Now Mrs Twit had a ‘fearful ugliness’. But as Dahl was quick to point out, she was not born ugly, she had actually had a nice face when she was younger. She had grown uglier the older she got, and Dahl had a very profound explanation for this. He wrote:

“If a person has ugly thoughts, it begins to show on the face. And when that person has ugly thoughts every day, every week, every year, the face gets uglier and uglier until it gets so ugly you can hardly bear to look at it.

“A person who has good thoughts cannot ever be ugly. You can have a wonky nose and a crooked mouth and a double chin and stick-out teeth, but if you have good thoughts, they will shine out of your face like sunbeams and you will always look lovely.”

Now Mrs Twit is a particularly repulsive character being used by Dahl for comic effect, but his words are very wise and we would do well to remember them in the context of the Thrive programme. When someone walks into my office who has all the physical attributes of a successful attractive person, yet their whole body language and spoken language is negative and depressive and cloaked in failure and doom and ugliness, then I just know that their mismanaged ugly thoughts are compelling them to don their ‘ugly’, ‘shit-tinted’ spectacles. When turned onto one-self, these shit tinted glasses can have significantly negative effects on the way you feel about yourself, the way you feel about other people, and ultimately about the way you feel about life as a whole.

As we all know and experience at times, the more negative you feel about life, the more difficult it seems to extricate yourself from that downward spiral. As Lyobomirsky and Tkach (2004) so eloquently put it in their research, – “Numerous studies over the past two decades have shown that repetitive ruminations about the implications of one’s depressive symptoms actually maintains those symptoms, impairs one’s ability to solve problems, and ushers in a host of negative consequences.”

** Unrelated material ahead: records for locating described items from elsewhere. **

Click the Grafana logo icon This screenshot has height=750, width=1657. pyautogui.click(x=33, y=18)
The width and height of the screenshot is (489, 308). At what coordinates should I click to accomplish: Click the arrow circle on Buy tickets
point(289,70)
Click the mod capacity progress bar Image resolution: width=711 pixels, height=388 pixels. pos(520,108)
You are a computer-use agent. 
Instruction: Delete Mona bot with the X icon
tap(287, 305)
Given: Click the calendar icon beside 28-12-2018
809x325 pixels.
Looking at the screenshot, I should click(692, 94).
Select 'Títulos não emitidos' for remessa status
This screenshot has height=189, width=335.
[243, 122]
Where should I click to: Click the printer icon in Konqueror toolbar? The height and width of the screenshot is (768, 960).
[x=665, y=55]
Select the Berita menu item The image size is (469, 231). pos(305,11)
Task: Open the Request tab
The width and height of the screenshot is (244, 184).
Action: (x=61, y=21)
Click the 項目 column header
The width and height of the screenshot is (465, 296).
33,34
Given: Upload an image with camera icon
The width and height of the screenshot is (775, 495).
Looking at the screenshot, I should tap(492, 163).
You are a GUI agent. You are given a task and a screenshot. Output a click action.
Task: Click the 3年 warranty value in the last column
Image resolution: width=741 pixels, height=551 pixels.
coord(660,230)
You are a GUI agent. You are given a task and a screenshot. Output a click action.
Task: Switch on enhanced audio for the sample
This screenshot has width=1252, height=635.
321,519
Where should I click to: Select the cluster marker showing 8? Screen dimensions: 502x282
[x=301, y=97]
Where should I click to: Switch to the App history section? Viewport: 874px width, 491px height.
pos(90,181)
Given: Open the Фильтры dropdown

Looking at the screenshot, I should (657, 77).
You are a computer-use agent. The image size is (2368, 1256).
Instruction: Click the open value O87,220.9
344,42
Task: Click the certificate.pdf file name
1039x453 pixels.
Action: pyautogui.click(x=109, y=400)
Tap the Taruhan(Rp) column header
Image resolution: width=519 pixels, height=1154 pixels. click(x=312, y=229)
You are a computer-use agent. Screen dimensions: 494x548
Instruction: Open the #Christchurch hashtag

The younger, prettier Mrs Twit had so many ugly thoughts about herself and life in general, that her self esteem only allowed her to marry a man she thought she deserved – the ‘foul and smelly’ Mr Twit. And together they perpetuated each other’s ugly approach to life. Their only ‘joy’ in life was to play cruel and disgusting tricks on each other.

Poor Mrs Twit. You can only imagine how her younger, prettier self may well have once dreamed of leading a happy life. But for those caught in a whirlpool of negativity and stress and anxiety, any chance of happiness can only seem like an increasingly unattainable concept. And once on that slippery slope it is easier to just keep slipping down into a depressed and self-flagellating pool, than it is to stand tall and fight it.

And so you get caught in the vicious circle of unhappy, negative, depressive thoughts, feelings of powerlessness, feeling physically and mentally tired, anxious, stressed and unable to cope, and too weak and unmotivated to do anything about it. As a result your immune system is weakened, and opens you up to every bug and virus going. (Anybody who wants to look into the mind-body connection need just Google psychneuroimmunology, PNI).

So don’t be a Mrs Twit and let those ugly thoughts take control and ruin your life (and looks!). You can be powerful over your own thoughts, and the Thrive programme is uniquely positioned to make you understand why, and how you can take control.